In this situation the relationship with customers needs to be carefully handled. Explaining the situation and ensuring that people are aware of their options becomes important. Treating people respectfully is even more important – if they can’t have exactly what they want then they must be treated nicely. If not, matters quickly deteriorate and complaints about behaviour are lodged.
It is critical to ensure that the value provided is visible to captive customers and then to ‘capture’ that value through their ‘loyalty’. Sayan Chatterjee provides the ‘visible-invisible simple rule’ to determine which attributes of services are more likely to be valued. It is shown below.
The main focus for local government should be on reengineering services that the customer can see but does not care about and those that the customer cares about but cannot see. In the first instance, services such as parking control can be made invisible using technology to monitor how long cars are parked and then issuing infringements to any offenders.
In the second instance, services such as public place cleaning services, which are typically delivered overnight when no one is present, can be changed so that delivery occurs during the day. This has happened with footpath sweeping in some busy shopping centres and the act of cleaning is now evident to everybody present and it has overcome the misplaced belief that the service hasn’t been delivered – because often litter is dropped as soon as the cleaning has been completed.
Making the invisible visible correlates with the ideas in Peter R. Scholtes in the ‘needs–gets’ matrix. In it, Scholtes suggests that organisations stop providing what the customer is getting that they don’t need and that effort is put into giving them what they do need. The matrix is shown below.
Making visible what the customer needs and ensuring that they get it is the highest priority. Stopping delivering what the customer doesn’t need, especially if it is visible, is next.
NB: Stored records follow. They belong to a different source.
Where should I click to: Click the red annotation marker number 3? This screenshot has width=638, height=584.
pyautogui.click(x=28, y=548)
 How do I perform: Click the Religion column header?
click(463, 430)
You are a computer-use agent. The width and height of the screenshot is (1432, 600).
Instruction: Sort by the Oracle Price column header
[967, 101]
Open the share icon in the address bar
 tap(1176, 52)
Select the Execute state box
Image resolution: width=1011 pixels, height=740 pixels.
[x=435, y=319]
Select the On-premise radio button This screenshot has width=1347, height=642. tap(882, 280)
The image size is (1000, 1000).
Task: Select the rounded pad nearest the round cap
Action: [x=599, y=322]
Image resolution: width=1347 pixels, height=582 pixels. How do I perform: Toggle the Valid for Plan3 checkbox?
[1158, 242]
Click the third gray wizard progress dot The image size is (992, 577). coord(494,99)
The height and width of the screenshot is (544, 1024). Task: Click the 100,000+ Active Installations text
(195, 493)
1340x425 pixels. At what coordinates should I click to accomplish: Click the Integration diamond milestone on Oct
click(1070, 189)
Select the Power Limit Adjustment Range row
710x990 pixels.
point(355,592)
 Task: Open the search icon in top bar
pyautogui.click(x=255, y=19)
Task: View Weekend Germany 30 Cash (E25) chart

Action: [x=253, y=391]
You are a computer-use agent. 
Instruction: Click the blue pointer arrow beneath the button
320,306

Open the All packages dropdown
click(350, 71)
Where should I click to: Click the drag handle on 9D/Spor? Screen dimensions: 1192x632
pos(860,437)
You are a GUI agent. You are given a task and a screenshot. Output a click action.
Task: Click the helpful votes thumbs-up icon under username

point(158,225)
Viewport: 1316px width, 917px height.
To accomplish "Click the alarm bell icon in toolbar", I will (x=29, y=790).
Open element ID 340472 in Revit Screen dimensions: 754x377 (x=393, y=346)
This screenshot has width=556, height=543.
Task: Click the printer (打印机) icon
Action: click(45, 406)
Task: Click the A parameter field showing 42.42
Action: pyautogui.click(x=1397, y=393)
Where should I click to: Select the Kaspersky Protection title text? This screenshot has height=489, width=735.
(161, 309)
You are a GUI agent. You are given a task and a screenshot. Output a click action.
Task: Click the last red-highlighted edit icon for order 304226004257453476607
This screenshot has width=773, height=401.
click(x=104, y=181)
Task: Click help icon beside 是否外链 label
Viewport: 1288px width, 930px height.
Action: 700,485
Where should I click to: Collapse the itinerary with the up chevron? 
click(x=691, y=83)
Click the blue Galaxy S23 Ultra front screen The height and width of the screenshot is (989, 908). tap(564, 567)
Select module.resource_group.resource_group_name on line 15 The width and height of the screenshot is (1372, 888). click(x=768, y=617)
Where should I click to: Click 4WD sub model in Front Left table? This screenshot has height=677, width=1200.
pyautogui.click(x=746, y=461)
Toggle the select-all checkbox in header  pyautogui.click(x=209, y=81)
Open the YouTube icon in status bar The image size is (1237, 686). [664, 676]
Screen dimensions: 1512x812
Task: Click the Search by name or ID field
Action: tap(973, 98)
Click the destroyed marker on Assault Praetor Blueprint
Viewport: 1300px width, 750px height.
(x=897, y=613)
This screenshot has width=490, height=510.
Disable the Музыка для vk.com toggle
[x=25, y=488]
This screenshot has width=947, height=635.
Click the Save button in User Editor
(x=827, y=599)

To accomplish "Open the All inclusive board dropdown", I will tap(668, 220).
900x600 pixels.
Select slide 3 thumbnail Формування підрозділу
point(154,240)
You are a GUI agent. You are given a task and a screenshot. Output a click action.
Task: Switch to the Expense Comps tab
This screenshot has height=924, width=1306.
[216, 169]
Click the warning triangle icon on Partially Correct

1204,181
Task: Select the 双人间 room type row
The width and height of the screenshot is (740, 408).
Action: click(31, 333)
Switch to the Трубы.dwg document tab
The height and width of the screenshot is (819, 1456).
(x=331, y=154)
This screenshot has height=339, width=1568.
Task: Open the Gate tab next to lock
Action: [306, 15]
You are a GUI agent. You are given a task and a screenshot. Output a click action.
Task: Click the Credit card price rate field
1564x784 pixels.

Customer loyalty is a common measure of marketing performance in the private sector. It seeks to measure ‘brand loyalty’ using repeated purchases – i.e. more repeat purchases equals greater customer loyalty. In local government we are assured of repeat purchases because the customer is captive. The dimension of loyalty that is important is a favourable attitude that is high compared to other potential alternatives – i.e. living in your municipality is better than past experience or other potential choices.
Alan S. Dick and Kunal Basu have created a conceptual framework for thinking about customer loyalty, and they call the strength of favourable attitude the ‘relative attitude’, which they pair with ‘repeat patronage’ to define the loyalty relationship. Using this framework, they say that low relative attitude and low repeat patronage indicates no loyalty.
In local government we often experience low relative attitude and repeat patronage because customers are captive. Dick and Basu call this ‘spurious loyalty’. In their framework, however, it is not occurring because customers are captive. Rather it reflects ‘low differentiation between brands in a low involvement category’, in which customers make repeat purchases as a result of ‘situational cues’, such as familiarity.
“Loyalty signifies a favourable correspondence between relative attitude and repeat patronage”.
This is the goal for local government. Captive customers obtaining the services they need through visible service delivery and valuing those services, as expressed through a high relative attitude towards the council.
We can do it. They are special and they deserve it.
Chatterjee, Sayan 2013. Simple Rules for Designing Business Models, California Management Review, Winter.
Dick, Alan S. and Basu, Kunal 1994. Customer loyalty: Toward an Integrated Conceptual Framework, Journal of the Academy of Marketing Science.